This is the story of the maiden voyage of a warship designed by a king and built to his specifications, so what could go wrong?
Construction of the warship Vasa began in Sweden in 1626. King Gustafus Adolphus wanted a large war ship with great fire power. It was a huge ship 226 feet (69 meters) long and 38 feet wide. It stood 172 feet high. There were ten sails and was intended for a crew of 145 sailors plus 300 soldiers. At the time Sweden was in a war with Poland and the King wanted a strong naval presence in the Baltic. She was one of five ships that were to make up the backbone of the Swedish navy.
Around this time Sweden had lost ten ships in a single storm so the King was anxious to launch this ship. He gave the boat builder all of the measurements he wanted for his ship. But, later he sent the boat builder new measurements. However,the timber had already been cut. In spite of the boat builders concerns the king ordered that the measurements be followed. It’s speculated that the ship was lengthened in some manner.
The king ordered sixty four guns installed including seventy two 24 A pound cannons 24 pounds each be installed, but this was too many to fit on one deck so a second gun deck was added. The ship also could fire a combined cannon ball broadside of 588 pounds which was the largest ship broadside capacity to date. The ship was fitted with cannons of various sizes and were crammed into a ship that was, by comparison to the cannon weight, small.
The interior of the ship was decorated with sculptures and exterior sculptures that were extensive enough to add to the weight of the ship. These were painted in bright colors. There was a ten foot long figurehead lion and some 500 other sculptures as well. A team of six sculptures worked for two years with assistance of apprentices.
The hull was divided with three decks and a bottom compartment for ballast. The upper hull was built of thick wale planks which were very heavy. There were 120 tons of ballast stones, but the total weight of the ship was some 1200 tons.
In 1628 after the hull was launched and interior construction began, the captain in charge of construction ordered a test in which thirty men ran from one side to the other of the ship to check stability. After only three trips the test was stopped out of fear the boat would capsize.
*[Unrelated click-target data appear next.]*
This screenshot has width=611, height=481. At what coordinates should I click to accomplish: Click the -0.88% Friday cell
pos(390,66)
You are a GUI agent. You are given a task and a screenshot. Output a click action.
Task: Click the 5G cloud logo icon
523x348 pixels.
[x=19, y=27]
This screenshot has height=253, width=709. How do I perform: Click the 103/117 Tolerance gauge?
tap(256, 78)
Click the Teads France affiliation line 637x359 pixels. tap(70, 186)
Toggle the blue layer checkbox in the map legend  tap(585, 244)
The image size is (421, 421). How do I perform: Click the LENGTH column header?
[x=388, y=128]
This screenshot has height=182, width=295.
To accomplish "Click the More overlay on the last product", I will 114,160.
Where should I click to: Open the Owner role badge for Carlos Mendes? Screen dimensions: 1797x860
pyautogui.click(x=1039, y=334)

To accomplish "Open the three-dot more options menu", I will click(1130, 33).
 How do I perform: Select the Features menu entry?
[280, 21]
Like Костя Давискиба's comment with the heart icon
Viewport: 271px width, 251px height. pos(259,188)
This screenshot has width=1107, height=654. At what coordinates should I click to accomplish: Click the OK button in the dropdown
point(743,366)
The king was not present forthe test, but kept a steady stream of messages to the builder insisting the ship be completed as soon as possible.
On Sunday, August 10, 1628 the ship made it’s maiden voyage even though the king was in Prussia at the time. The ship was fully rigged, ballast, guns and ammunition in place. Over a hundred crewman were on board along with some women and children who were guests. Most of the people in the area turned out to watch. For the first few hundred meters (100 meters = 328 feet) the ship was pulled along with cables from the shore. When they reached a point where the wind would fill the sails, the crew climbed the rigging to set four of the ten sails. The cannons fired a salute, but before the sails could be filled with wind the ship heeled over to the port side, then heeled again even farther. Water rushed in through the open gun ports and the ship quickly sank. It had sailed about 8/10's of a mile. One hundred and fifty people were drowned.
Captain Soofring Hansson who survived the sinking was immediately put in prison and a hearing ordered by the king. At the inquest every survivor and the workers as well as the people in charge of construction were questioned. It was determined the ships lack of stability was due to the underwater hull being too small and the failure to have enough weight in ballast in contrast to the upper weight of the ship. In the end no guilty party was found because everything had been done was ordered by King Gustafus Adolphus. He determined all the measurements as well as ordering all the heavy cannons. He also approved all the construction. It was an enormous economic loss as well as a military loss.
Attempts to raise the ship after the sinking were unsuccessful. It lay on the bottom until 1961 when some three hundred plus years later the ship was raised. A portion of the ship with artifacts and a scale model are in a museum. The Vasa Museum is in Stockholm and part of the national maritime museums.
Well, there you are. A true story of royal arrogance and incompetency combined with people who were afraid to speak out against authority. A lot of morals can be drawn about this, but I leave those up to you.